Kate McKenzie, CEO Chorus, New Zealand
The key to driving investment in 5G mobile networks is a shared infrastructure approach, enabling operators to spread the considerable cost of these networks amongst the industry as a whole. This is all the more necessary in smaller economies such as new Zealand, which simply doesn’t have the population or the geography of larger countries, which would sustain a market-driven infrastructure approach to 5G.
A shared and regulated infrastructure model is what the New Zealand Government (and others around the world, including Australia) have used to promote the rollout of Ultra-Fast Broadband. In a 5G world, the amount of capital that will need to be spent – with small cells every couple of hundred metres – means that it would be both uneconomic and unsustainable for each of the three mobile operators (Spark, Vodafone and Two Degrees) to do this separately.
Mobile 5G technology will involve placing thousands of new, closely spaced cell sites around the country to help transmit data from the millions of internet-connected sensors that are already starting to control machines, automated systems and gather data as the so-called Internet of Things (IoT) revolutionises efficiency and knowledge-gathering in a host of areas from urban planning to agriculture.
Leaving 5G infrastructure to the market would risk smaller countries like new Zealand being left behind because no one mobile network operators would be able to make the investment needed.
I am certain where we could end up if a shared approach to 5G infrastructure is not taken. While there is no immediate urgency for policy on this issue, we believe it is more likely to become pressing in the early part of the 2020s. However, in preparation for this, there needs to be a public policy debate and a readiness before you would do anything in that direction and you could get agreement between the mobile operators. It is not the case, as some have suggested, that a shared infrastructure model would slow down the rollout of 5G. on the contrary, such an approach will both lower the cost of the new technology, while also speeding up the build out of the new infrastructure, with resultant savings both to the economy as well as to mobile customers.
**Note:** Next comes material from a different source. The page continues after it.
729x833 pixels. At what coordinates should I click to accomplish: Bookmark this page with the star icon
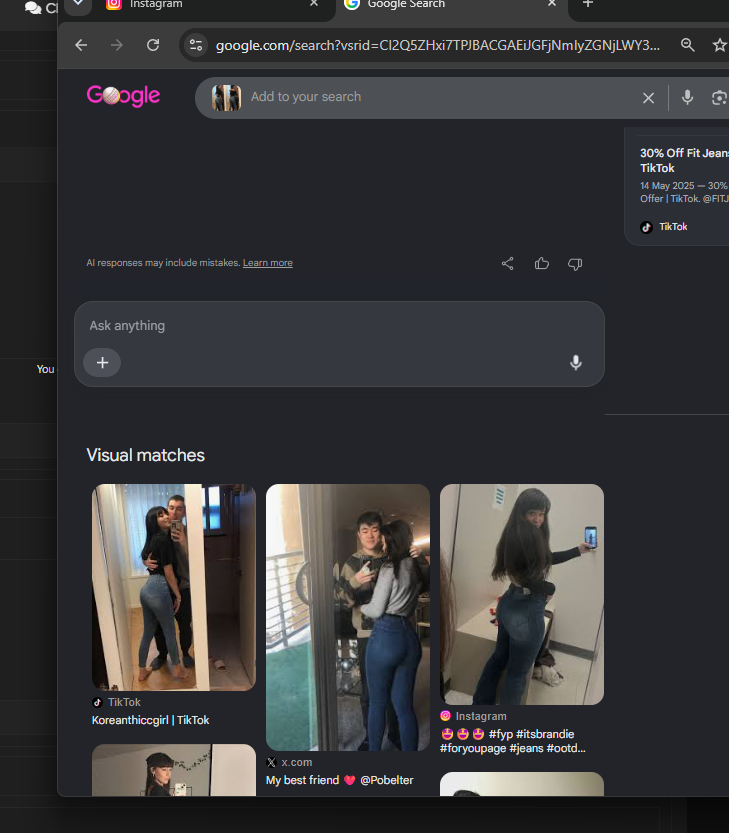pyautogui.click(x=719, y=45)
There is a growing level of understanding for the need for a shared approach to 5G infrastructure. Wireless and networking executives gathered at the 2017 Wireless Infrastructure Show in Orlando, Florida, for example, debated this issue and agreed that the spectrum needs of 5G, will require innovative approaches to both techology and policy. The Federal Communications Commission in the US has been working for several years on freeing up access to spectrum to enable 5G rollout, and has been examining the bene ts of a spectrum sharing approach.
New techniques such as ‘network slicing’, which is the ability to deliver multiple network occurrences over one shared infrastructure, will enable network operators to orchestrate speci c capabilities across their networks for the varying use cases 5G will bring. This means that network operators will be able to deploy different network slices: quickly and customize them depending on a system’s needs, providing much greater flexibility and elasticity to their operational response. So within a shared network infrastructure, a slice can be used for one industry, for a specific need, or even at a specific time. The best analogy is in computer networking, where we no longer have dedicated file servers, because servers are now virtualised. 5G network slicing will take this idea and extend it throughout the network architecture all the way to the radios in the cell sites.
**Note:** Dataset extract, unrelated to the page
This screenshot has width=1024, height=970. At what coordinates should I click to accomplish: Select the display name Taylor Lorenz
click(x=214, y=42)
There is no doubt that there will nonetheless be some challenges in getting agreement on the principles of infrastructure sharing for 5G. It will be a challenge that will test industry cooperation. However, I rmly believe this is a wonderful opportunity to show that as an industry we can actually come together and make this happen, and demonstrate that sharing is a really valuable technique to technology challenges going forward.
Kate was appointed in February 2017 as CEO of New Zealand infrastructure provider Chorus.
Before joining Chorus, Kate was most recently Chief Operating Officer of Telstra, Australia’s largest telecommunications company. She joined Telstra in 2004 holding a range of senior executive roles in strategy, marketing, products, regulatory and wholesale. Prior to joining Telstra, Kate was a CEO in the NSW Government of the Departments of Commerce, Industrial Relations and the Workcover Authority. Kate also has significant corporate governance experience and is currently on the board of Allianz, having previously been on the boards of Foxtel, Sydney Water, Reach, CSL and Workcover. Kate is a qualified lawyer with a strong track record in understanding government and regulatory environments. Kate also has a passion for innovation and technology and for customer centricity. She is also is a member of Chief Executive Women, a member of the Board of the GTWN, and has served on the Telstra Foundation, Telstra’s philanthropic arm and has had a long history of involvement in promoting the interests of indigenous communities.